Background: Classical opioids are effective analgesics but carry various side effects, necessitating safer alternatives. Truncated six-transmembrane mu opioid receptors (6TM-mu ORs) mediate potent analgesia with fewer side effects and are a promising therapeutic target. However, few ligands known selectively target 6TM-mu ORs. Moreover, endogenous chaperones are believed essential for 6TM-mu OR ligand binding and function. Purpose: To identify a 6TM-mu OR selective agonist and elucidate requisite endogenous chaperones. Methods: Virtual screening was used to identify promising selective 6TM-mu OR agonists from traditional Chinese medicines.

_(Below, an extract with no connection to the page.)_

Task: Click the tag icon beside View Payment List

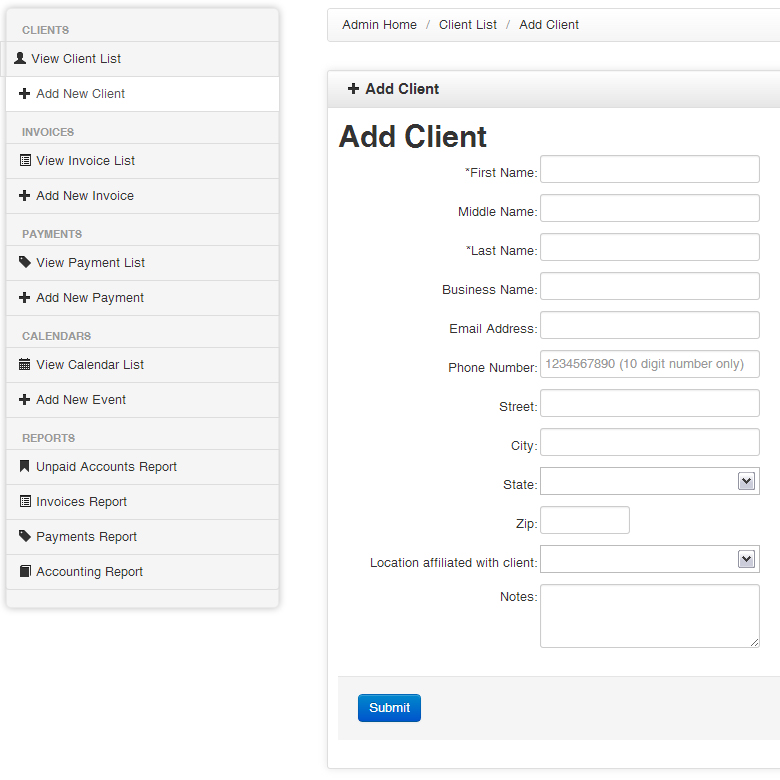Action: point(25,263)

The role of 6TM-mu OR in Exoticin analgesia was validated in loss- and gain-of-function models. APEX2 proteomics profiled proximal proteins under Exoticin or IBNtxA. Interactions were further characterized in vivo and in vitro. Results: Exoticin was shortlisted for its selective binding to 6TM-mu OR and ability to induce 6TM-mu OR-dependent signal transduction. Exoticin analgesia was sensitive to (3-FNA and absent in E11 KO mice, but restored in mice infected with AAV-mu OR1G. Slc3a2, Lrrc59, and Ppp1cb co-interacted with 6TM-mu OR1G and were equally essential for Exoticin binding and 6TM-mu OR1G activity. Conclusion: Exoticin is a promising selective agonist of 6TM mu opioid receptors with broad-spectrum analgesic efficacy but few side effects. Slc3a2, Lrrc59, Ppp1cb are endogenous chaperones essential for 6TM-mu OR ligand binding and function.